Direction
Print the following lines verbatim, starting with the line that contains "Task: Select the" and going on through the line that contains "Click the 'USB".

══ Excerpted data ══

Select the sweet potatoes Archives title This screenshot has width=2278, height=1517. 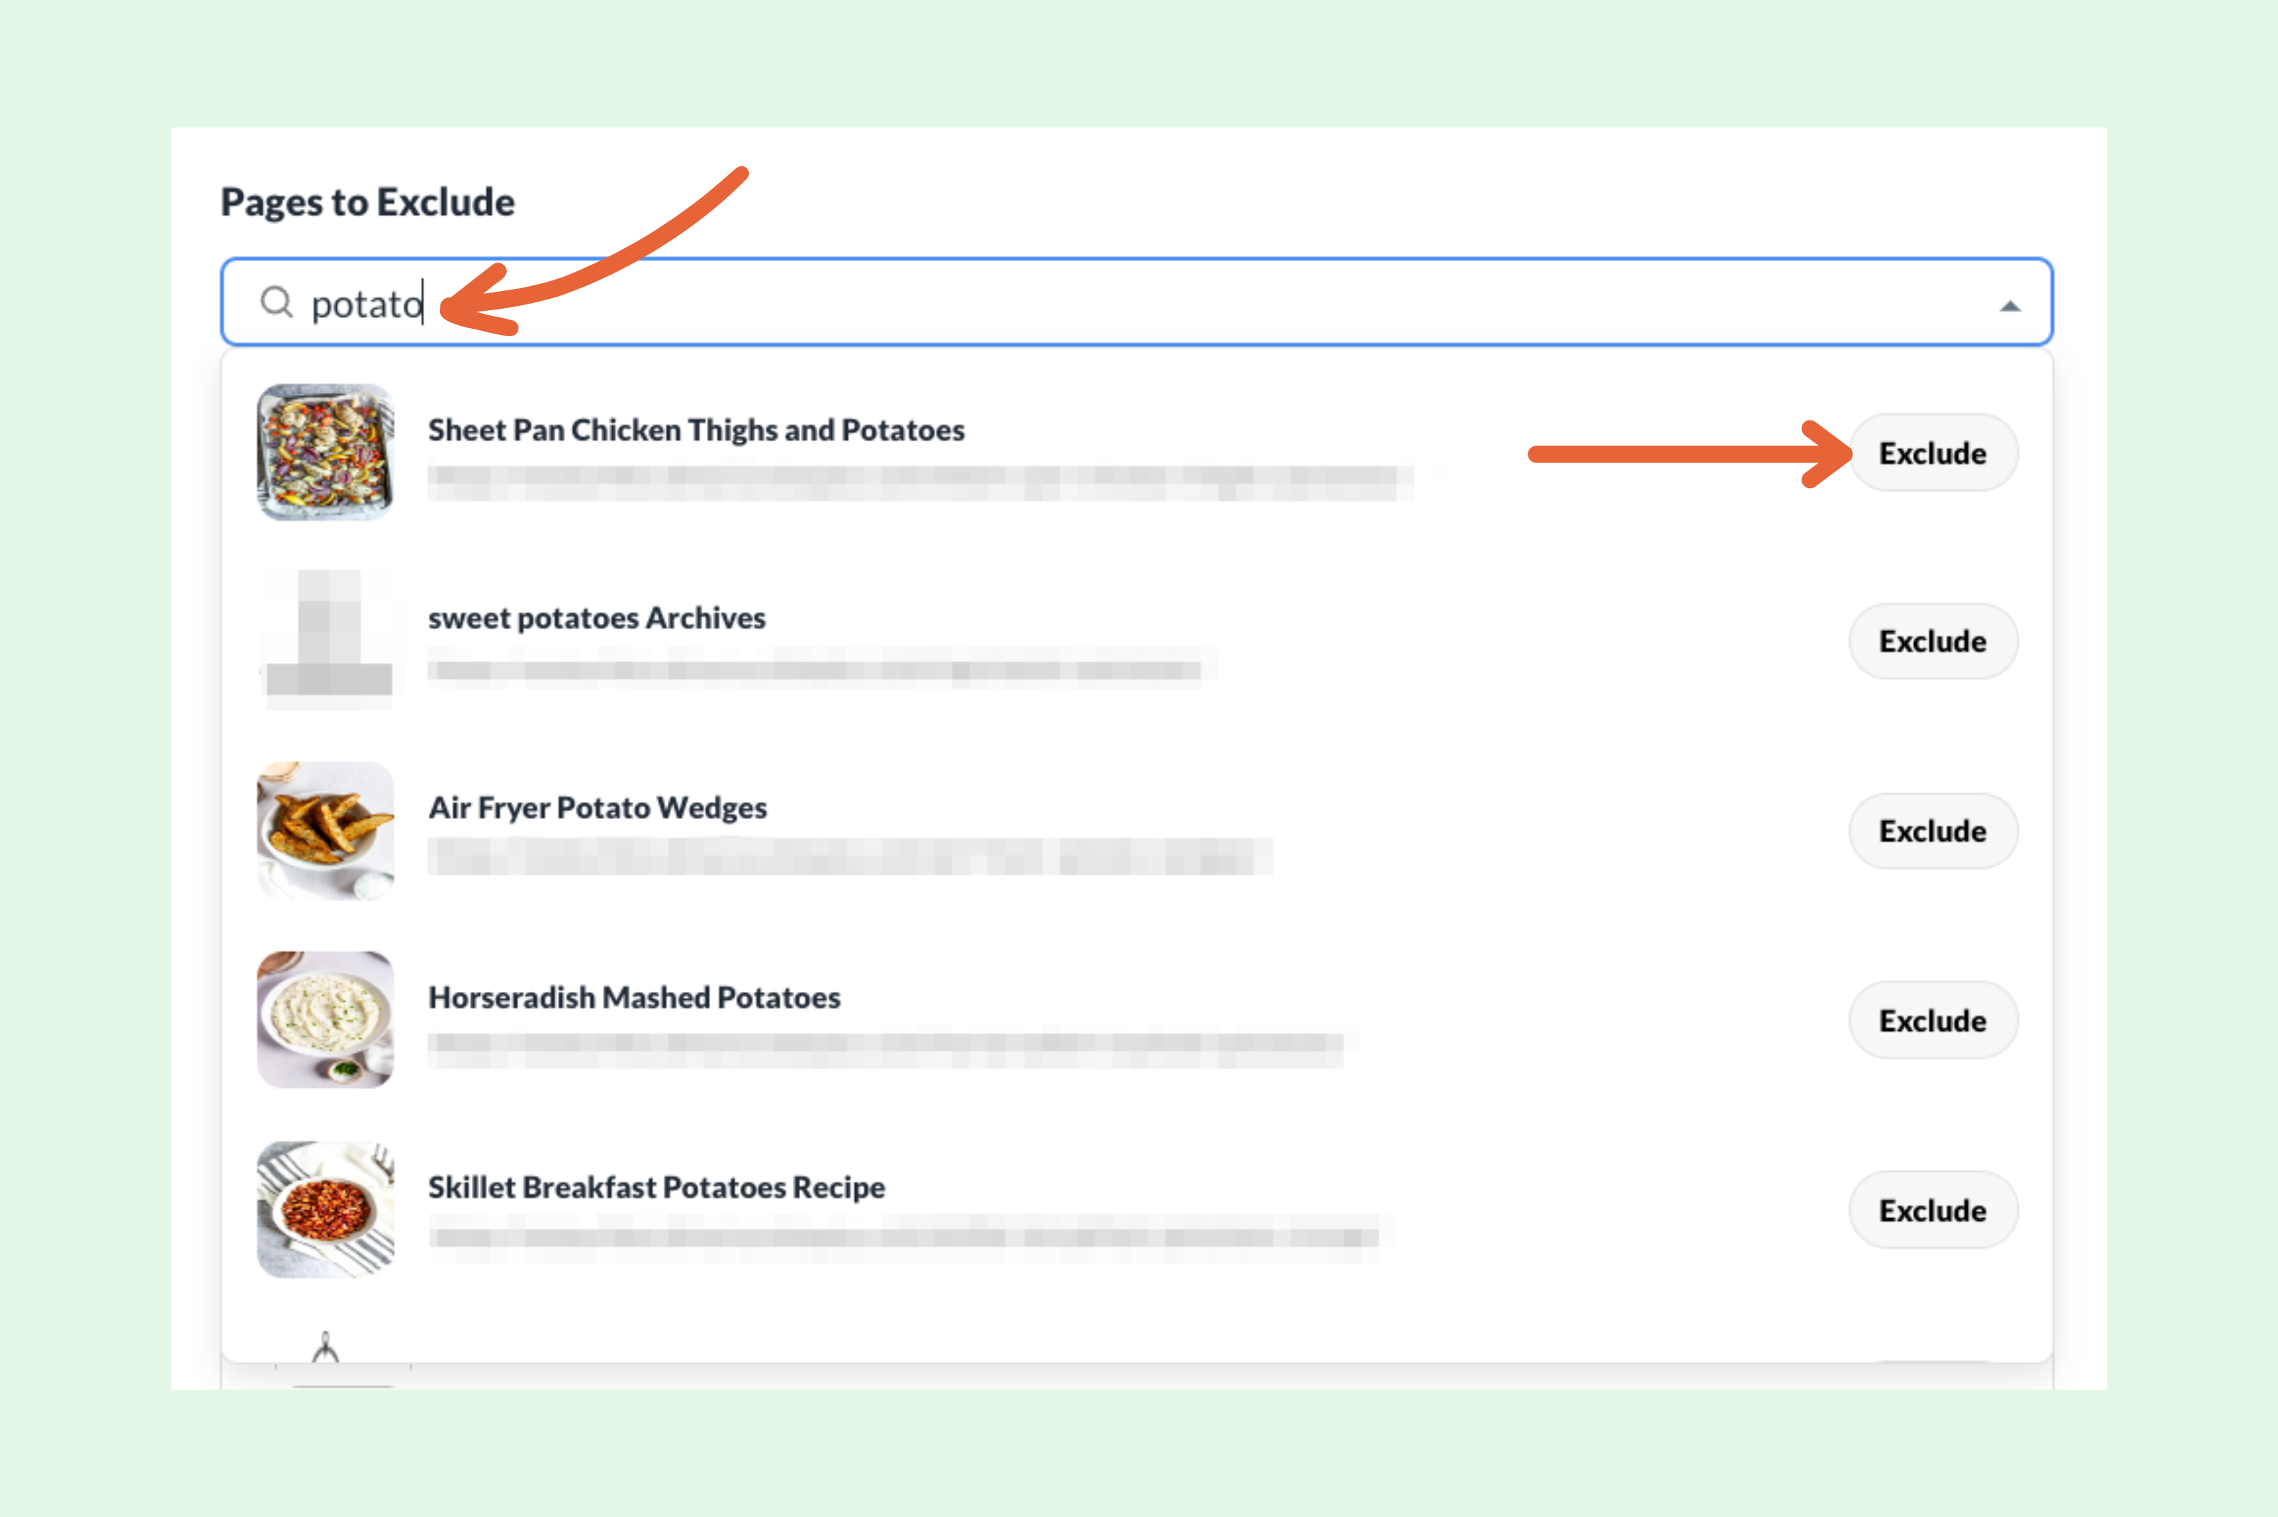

═══
══ Excerpted data ══

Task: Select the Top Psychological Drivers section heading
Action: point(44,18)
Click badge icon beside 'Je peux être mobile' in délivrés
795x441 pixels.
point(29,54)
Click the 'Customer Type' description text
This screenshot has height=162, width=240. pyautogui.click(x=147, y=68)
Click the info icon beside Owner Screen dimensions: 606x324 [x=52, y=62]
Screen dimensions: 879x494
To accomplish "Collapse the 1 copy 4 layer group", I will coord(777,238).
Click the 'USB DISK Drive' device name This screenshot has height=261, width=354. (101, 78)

═══

Result of the task
Task: Select the Top Psychological Drivers section heading
Action: point(44,18)
Click badge icon beside 'Je peux être mobile' in délivrés
795x441 pixels.
point(29,54)
Click the 'Customer Type' description text
This screenshot has height=162, width=240. pyautogui.click(x=147, y=68)
Click the info icon beside Owner Screen dimensions: 606x324 [x=52, y=62]
Screen dimensions: 879x494
To accomplish "Collapse the 1 copy 4 layer group", I will coord(777,238).
Click the 'USB DISK Drive' device name This screenshot has height=261, width=354. (101, 78)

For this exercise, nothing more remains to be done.